──────── THE DATA ────────

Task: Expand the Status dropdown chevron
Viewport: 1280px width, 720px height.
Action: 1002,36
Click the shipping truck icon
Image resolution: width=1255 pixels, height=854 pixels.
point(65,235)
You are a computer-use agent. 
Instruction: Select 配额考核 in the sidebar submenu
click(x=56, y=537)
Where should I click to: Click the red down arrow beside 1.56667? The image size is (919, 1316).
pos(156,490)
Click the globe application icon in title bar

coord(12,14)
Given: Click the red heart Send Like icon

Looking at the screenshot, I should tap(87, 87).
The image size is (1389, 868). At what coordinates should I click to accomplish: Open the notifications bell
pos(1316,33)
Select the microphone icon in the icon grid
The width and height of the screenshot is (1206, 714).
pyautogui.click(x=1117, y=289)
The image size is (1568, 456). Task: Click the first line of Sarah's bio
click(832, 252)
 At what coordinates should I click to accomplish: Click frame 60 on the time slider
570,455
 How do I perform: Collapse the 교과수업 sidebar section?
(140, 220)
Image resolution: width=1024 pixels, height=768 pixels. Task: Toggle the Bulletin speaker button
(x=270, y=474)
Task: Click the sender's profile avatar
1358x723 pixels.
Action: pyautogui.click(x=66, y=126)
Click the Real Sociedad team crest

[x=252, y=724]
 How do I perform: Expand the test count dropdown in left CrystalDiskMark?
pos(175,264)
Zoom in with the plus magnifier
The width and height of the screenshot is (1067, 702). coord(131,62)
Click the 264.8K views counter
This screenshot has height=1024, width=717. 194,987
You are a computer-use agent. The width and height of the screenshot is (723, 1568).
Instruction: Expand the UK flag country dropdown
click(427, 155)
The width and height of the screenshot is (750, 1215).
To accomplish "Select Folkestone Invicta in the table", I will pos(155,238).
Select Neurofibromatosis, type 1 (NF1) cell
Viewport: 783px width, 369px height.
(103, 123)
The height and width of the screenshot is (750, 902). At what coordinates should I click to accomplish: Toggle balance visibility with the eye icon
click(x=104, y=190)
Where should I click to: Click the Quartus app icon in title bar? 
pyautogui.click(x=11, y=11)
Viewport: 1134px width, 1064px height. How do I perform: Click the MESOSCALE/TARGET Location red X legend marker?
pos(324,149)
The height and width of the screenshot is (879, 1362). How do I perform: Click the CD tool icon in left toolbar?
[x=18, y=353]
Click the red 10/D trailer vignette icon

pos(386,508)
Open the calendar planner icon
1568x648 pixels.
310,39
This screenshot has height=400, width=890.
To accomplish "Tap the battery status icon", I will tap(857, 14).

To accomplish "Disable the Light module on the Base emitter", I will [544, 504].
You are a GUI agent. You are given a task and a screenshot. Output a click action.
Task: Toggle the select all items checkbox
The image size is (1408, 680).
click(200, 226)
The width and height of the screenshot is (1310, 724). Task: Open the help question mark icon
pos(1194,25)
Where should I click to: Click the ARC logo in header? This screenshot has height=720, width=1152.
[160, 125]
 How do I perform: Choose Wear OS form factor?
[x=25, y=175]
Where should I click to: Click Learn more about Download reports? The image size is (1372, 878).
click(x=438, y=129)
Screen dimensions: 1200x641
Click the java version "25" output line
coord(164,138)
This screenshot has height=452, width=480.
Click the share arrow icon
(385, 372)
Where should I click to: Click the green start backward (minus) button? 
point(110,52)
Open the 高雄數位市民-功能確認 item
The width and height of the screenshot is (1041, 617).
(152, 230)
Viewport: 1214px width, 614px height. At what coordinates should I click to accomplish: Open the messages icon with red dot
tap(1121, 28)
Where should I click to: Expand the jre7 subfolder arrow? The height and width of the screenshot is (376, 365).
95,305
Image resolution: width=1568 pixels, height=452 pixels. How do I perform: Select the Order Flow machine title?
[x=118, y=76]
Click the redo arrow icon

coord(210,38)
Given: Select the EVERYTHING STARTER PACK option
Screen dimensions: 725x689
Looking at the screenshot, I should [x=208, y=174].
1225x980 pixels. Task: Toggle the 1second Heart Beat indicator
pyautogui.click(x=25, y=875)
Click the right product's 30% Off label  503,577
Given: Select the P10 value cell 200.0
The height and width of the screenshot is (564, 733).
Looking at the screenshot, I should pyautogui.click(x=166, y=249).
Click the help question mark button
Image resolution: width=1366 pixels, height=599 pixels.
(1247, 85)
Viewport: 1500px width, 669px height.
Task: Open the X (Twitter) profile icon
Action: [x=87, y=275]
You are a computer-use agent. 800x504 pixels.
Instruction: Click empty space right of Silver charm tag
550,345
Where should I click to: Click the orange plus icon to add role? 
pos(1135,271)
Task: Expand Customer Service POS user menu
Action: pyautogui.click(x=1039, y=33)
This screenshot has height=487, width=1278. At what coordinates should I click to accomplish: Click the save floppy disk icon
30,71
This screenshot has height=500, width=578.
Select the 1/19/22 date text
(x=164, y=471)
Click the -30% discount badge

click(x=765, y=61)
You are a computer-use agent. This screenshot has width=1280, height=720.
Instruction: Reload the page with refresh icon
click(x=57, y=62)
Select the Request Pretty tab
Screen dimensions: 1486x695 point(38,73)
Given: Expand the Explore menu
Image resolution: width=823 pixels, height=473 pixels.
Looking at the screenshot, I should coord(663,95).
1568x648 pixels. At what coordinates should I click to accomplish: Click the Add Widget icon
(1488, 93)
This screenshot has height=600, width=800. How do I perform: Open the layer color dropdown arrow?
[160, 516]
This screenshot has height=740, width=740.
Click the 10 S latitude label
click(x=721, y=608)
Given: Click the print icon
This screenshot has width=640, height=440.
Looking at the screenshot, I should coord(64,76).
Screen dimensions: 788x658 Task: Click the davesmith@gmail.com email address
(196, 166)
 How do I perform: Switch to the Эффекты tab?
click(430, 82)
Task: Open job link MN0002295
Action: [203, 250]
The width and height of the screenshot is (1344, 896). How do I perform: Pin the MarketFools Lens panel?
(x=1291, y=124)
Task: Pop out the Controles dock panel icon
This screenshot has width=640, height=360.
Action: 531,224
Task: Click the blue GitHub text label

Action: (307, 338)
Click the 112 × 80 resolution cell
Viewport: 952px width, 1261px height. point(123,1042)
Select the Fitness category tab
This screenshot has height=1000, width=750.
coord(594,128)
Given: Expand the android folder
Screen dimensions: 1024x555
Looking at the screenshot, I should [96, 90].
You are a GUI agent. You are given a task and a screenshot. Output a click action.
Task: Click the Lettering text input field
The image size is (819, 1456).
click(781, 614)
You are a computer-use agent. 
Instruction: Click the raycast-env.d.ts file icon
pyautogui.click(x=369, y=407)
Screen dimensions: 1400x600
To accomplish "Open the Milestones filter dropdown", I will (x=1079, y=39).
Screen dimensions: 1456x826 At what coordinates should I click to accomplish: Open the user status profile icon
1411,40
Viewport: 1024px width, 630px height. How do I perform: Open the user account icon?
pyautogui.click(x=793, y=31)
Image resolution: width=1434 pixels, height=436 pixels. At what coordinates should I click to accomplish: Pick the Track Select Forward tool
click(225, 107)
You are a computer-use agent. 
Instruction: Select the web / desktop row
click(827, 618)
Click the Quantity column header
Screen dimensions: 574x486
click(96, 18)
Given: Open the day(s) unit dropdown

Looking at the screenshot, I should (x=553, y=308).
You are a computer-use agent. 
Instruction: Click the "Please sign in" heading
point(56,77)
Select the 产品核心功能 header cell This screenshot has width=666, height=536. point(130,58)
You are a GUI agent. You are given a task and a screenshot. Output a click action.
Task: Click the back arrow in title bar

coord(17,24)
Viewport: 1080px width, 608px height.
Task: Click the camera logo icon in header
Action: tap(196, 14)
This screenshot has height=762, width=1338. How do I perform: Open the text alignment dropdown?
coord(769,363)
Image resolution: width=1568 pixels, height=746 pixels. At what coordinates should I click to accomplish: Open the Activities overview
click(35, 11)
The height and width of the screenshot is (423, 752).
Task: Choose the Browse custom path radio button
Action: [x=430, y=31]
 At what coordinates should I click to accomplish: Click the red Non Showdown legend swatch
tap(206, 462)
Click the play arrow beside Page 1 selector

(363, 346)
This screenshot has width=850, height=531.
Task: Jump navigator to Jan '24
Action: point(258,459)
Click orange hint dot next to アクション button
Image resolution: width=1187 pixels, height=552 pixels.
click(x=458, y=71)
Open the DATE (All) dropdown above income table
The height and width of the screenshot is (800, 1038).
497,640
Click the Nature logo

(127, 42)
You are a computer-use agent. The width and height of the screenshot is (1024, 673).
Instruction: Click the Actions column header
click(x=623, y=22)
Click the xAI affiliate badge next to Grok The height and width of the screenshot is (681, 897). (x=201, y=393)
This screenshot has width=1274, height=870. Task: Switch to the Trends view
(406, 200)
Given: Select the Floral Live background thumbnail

────────

▶ WHAT YOU HAVE TO DO: As the answer, set down only the lines from the data above between the one holding "Image resolution: width=1568 pixels, height=452" and the one holding "You are a computer-use agent. 800x504 pixels.", inclusive, exactly as they read.

▶ RESULT OF THE EXERCISE:
Image resolution: width=1568 pixels, height=452 pixels. How do I perform: Select the Order Flow machine title?
[x=118, y=76]
Click the redo arrow icon

coord(210,38)
Given: Select the EVERYTHING STARTER PACK option
Screen dimensions: 725x689
Looking at the screenshot, I should [x=208, y=174].
1225x980 pixels. Task: Toggle the 1second Heart Beat indicator
pyautogui.click(x=25, y=875)
Click the right product's 30% Off label  503,577
Given: Select the P10 value cell 200.0
The height and width of the screenshot is (564, 733).
Looking at the screenshot, I should pyautogui.click(x=166, y=249).
Click the help question mark button
Image resolution: width=1366 pixels, height=599 pixels.
(1247, 85)
Viewport: 1500px width, 669px height.
Task: Open the X (Twitter) profile icon
Action: [x=87, y=275]
You are a computer-use agent. 800x504 pixels.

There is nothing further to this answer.